Phosphorus Removal from Real Wastewater Using Biochar Derived from Sewage Sludge Pretreated with Zero-Valent Iron Nanoparticles in a Fixed-Bed Column

The aim of this study was to investigate the ability of sewage sludge-derived biochar to remove PO4-P from real biologically treated wastewater. Biochar was produced via the pyrolysis of anaerobically digested sewage sludge pretreated with nanoscale zero-valent iron (nZVI) at concentrations of 3%, 1.5%, and 0.5% (w/w, based on total solids). A sample without nZVI addition was used as a control. The properties of biochar samples were analyzed, including elemental composition, specific surface area, and pore size. PO4-P removal was evaluated using both batch adsorption and column experiments. The highest adsorption capacity determined in the batch experiment was 2.5 mg/g. When wastewater was passed through columns packed with 0.3–0.6 mm biochar particles at a hydraulic loading rate of 1 m/h, a 3-fold-higher phosphorus retention capacity was obtained in the range of 7.26–7.82 mg/g.

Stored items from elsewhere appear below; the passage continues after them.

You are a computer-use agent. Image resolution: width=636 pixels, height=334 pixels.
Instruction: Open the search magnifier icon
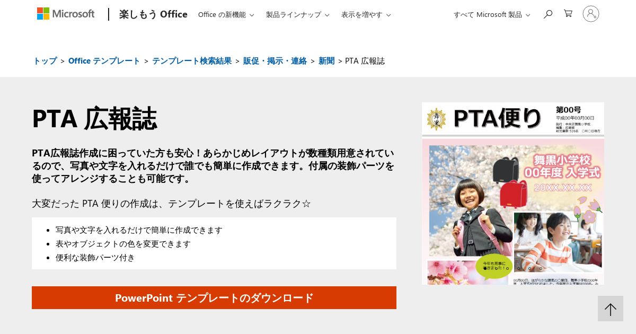pyautogui.click(x=547, y=14)
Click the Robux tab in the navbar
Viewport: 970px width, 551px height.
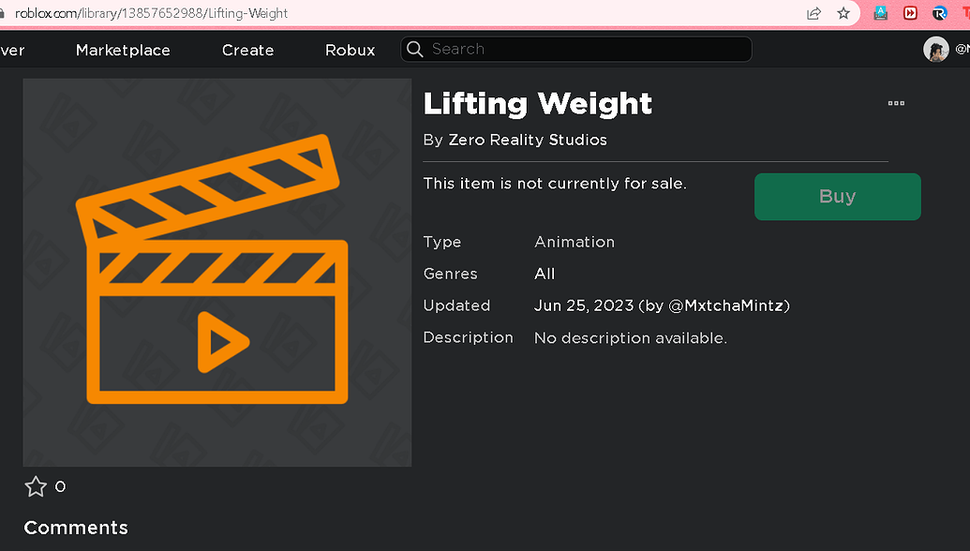click(x=349, y=50)
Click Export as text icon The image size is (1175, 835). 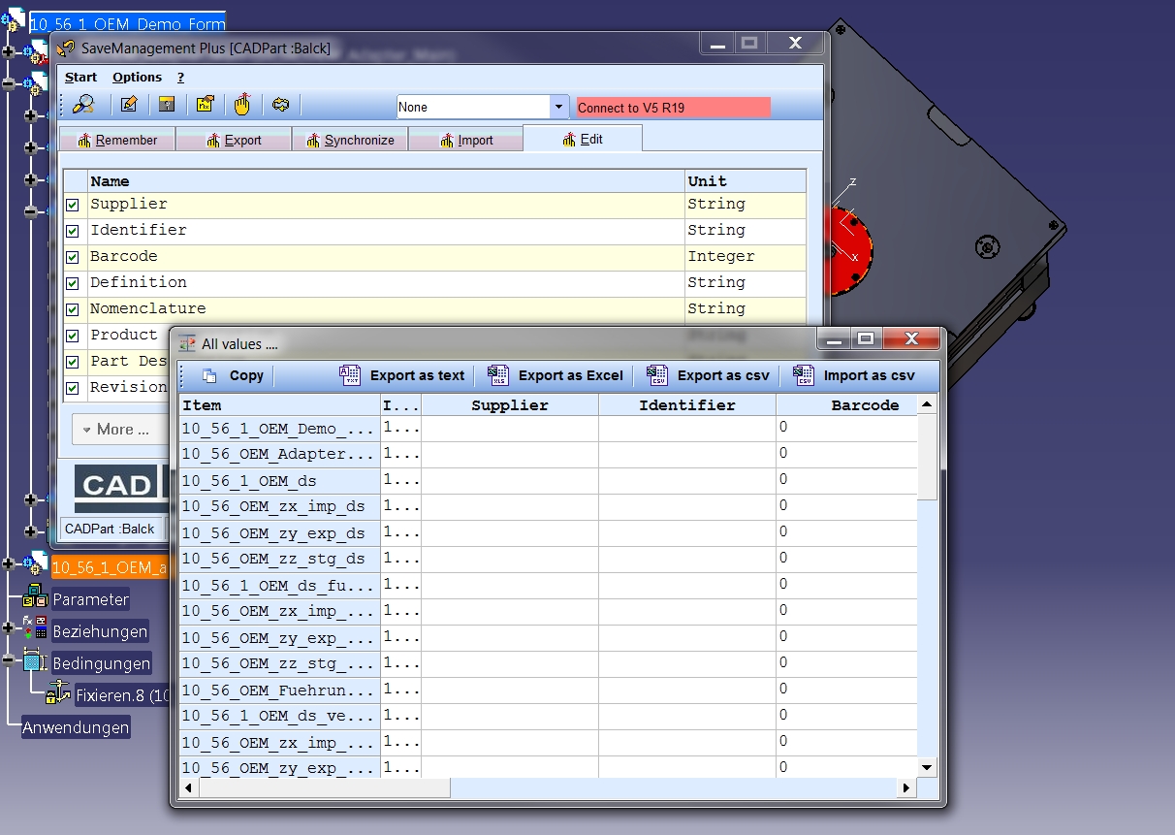point(350,375)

The column containing biochar derived from sewage sludge with 3% nZVI accumulated 7% more PO4-P than the biochar without nZVI. All columns effectively removed phosphates from wastewater (efficiency > 80%) due to the chemical composition of biochar, which mainly contained Fe and Ca elements. In contrast to the batch experiment, the columns were subject to the biological sorption of phosphates via microorganisms, physical retention between particles, and the formation of precipitates on the surface of a column.